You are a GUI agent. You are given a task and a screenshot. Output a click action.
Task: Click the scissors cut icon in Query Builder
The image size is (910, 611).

──────

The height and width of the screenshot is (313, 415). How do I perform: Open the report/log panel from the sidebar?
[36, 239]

──────

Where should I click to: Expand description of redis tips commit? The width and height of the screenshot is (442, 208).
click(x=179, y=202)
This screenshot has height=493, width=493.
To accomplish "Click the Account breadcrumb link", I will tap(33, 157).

──────

Problem to solve: Repeat the listing word for word, from the line containing "You are a GUI" down to the line containing "The image size is (910, 611).", both included.

Answer to this problem:
You are a GUI agent. You are given a task and a screenshot. Output a click action.
Task: Click the scissors cut icon in Query Builder
The image size is (910, 611).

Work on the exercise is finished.